Requirements ->
- A) Translate this sentence from the Cabinet reshuffle article into Spanish: "Constitutional Court Judge Johan Froneman presided over the ceremony."
- B) Reproduce word for word the passage of the Cabinet reshuffle article between "Constitutional Court Judge" and "Deputy Minister Pam Tshwete.", inclusive.

Document excerpt ->
Ministers sworn in after Zuma's Cabinet reshuffle

President Jacob Zuma announced a Cabinet reshuffle, which was widely criticised by opposition parties and members of the public. (Gallo)

President Jacob Zuma announced a Cabinet reshuffle, which was widely criticised by opposition parties and members of the public. (Gallo)

The new ministers were sworn in at the Sefako Makgatho presidential guesthouse in Pretoria on Wednesday.

Constitutional Court Judge Johan Froneman presided over the ceremony.

Incoming Co-operative Governance and Traditional Affairs Minister Lechesa Tsenoli, Human Settlements Minister Connie September and Communications Minister Yunus Carrim were first to take the oath.

They were followed by Justice and Constitutional Development Deputy Minister John Jeffery, Science and Technology Deputy Minister Michael Masutha and Rural Development and Land Reform Deputy Minister Pam Tshwete.

Meanwhile, the presidency on Wednesday stated that Jacob Zuma "does not need to provide reasons" for his Cabinet reshuffle choices.

Zuma on Tuesday afternoon announced a Cabinet reshuffle, which was widely criticised by opposition parties and members of the public.

Reasons for his choices
Then, in a short statement on Wednesday headed "reasons for changes in national executive", the presidency said Zuma was not obliged to provide reasons for his choices.

[Element and text location data]

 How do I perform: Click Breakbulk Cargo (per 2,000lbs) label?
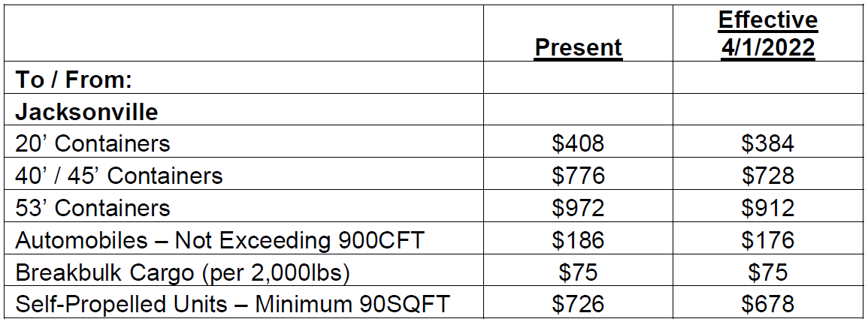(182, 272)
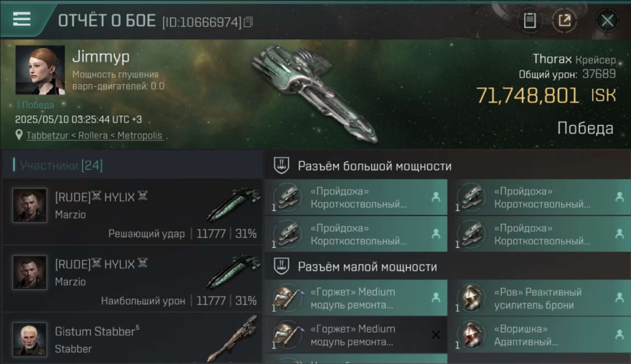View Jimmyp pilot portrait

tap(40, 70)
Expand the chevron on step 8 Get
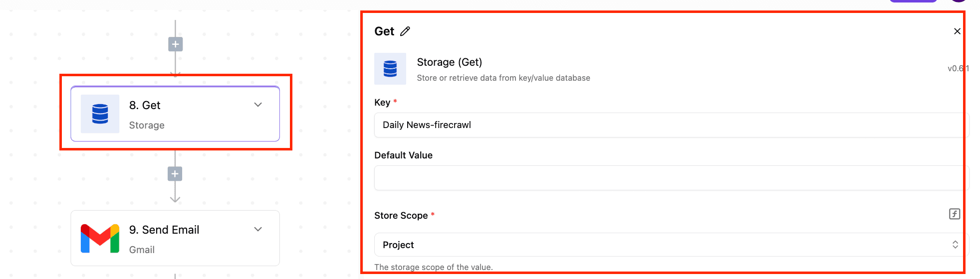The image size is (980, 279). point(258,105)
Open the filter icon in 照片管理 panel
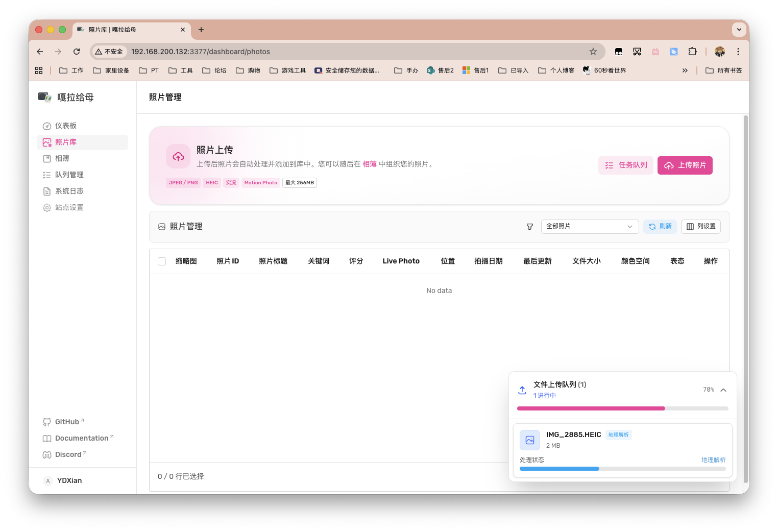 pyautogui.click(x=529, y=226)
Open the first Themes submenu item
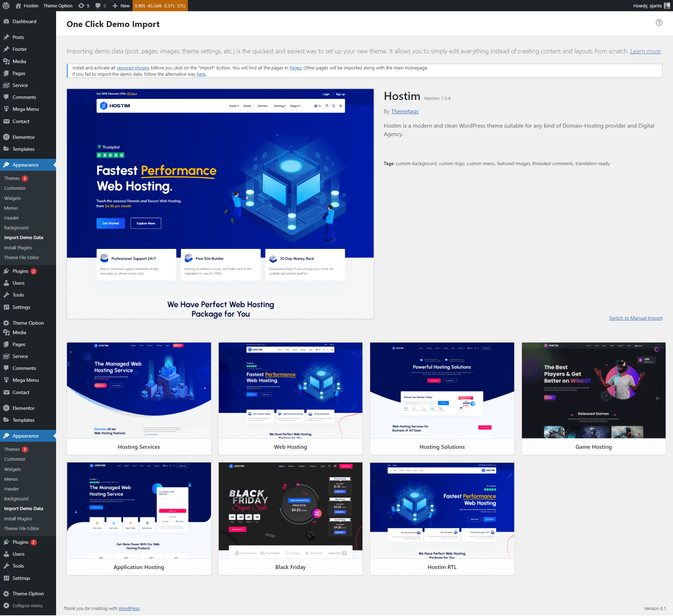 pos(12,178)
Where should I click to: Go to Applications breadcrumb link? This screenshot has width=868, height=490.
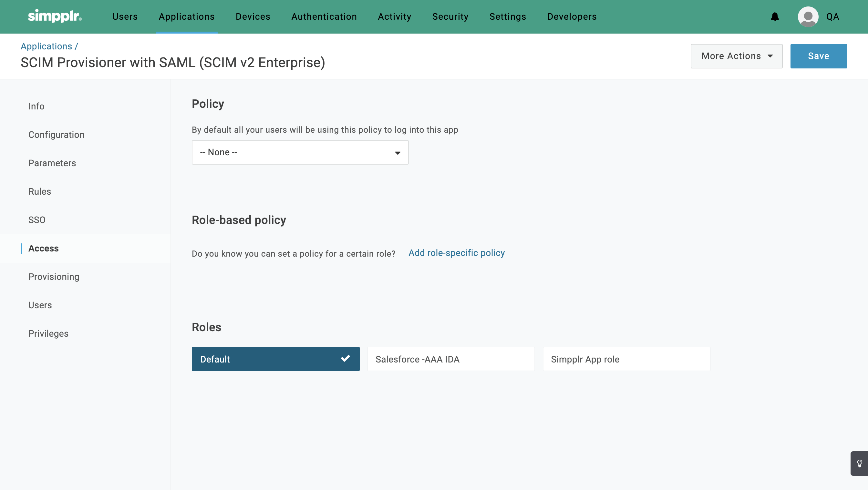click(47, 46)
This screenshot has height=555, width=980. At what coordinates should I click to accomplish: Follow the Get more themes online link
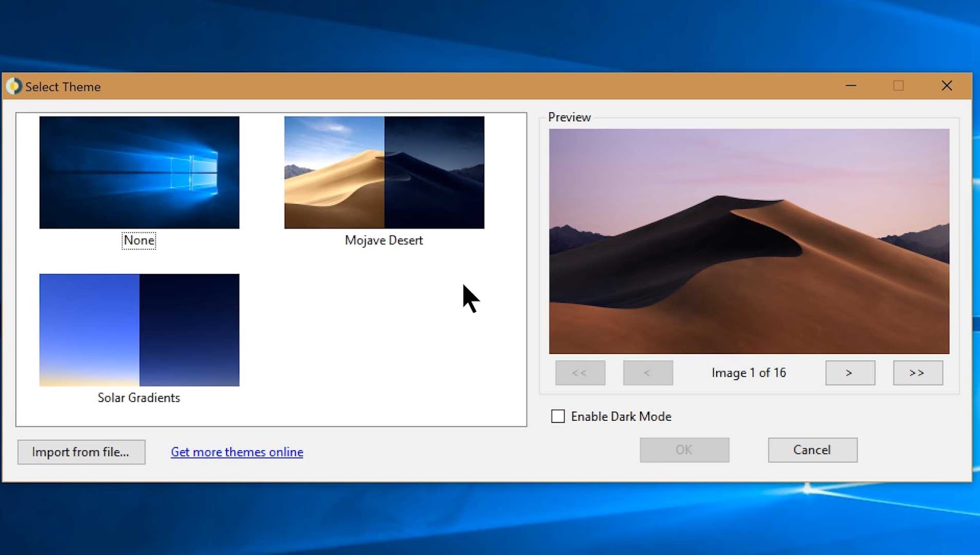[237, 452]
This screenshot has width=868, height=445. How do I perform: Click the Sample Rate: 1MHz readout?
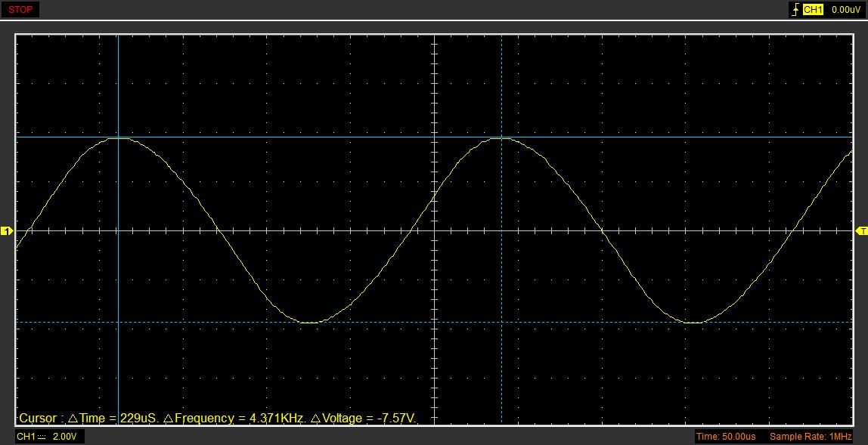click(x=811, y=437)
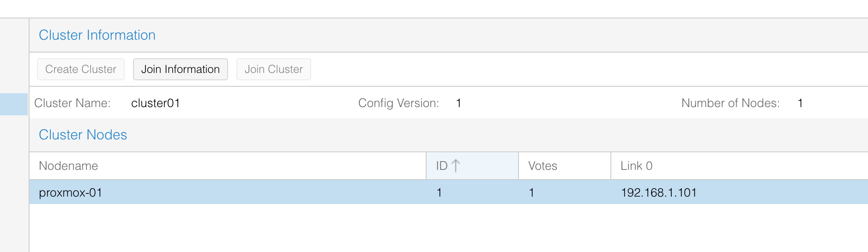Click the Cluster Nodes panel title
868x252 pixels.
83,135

Per-task answers ->
- A) El juez del Tribunal Constitucional Johan Froneman presidió la ceremonia.

- B)
Constitutional Court Judge Johan Froneman presided over the ceremony.

Incoming Co-operative Governance and Traditional Affairs Minister Lechesa Tsenoli, Human Settlements Minister Connie September and Communications Minister Yunus Carrim were first to take the oath.

They were followed by Justice and Constitutional Development Deputy Minister John Jeffery, Science and Technology Deputy Minister Michael Masutha and Rural Development and Land Reform Deputy Minister Pam Tshwete.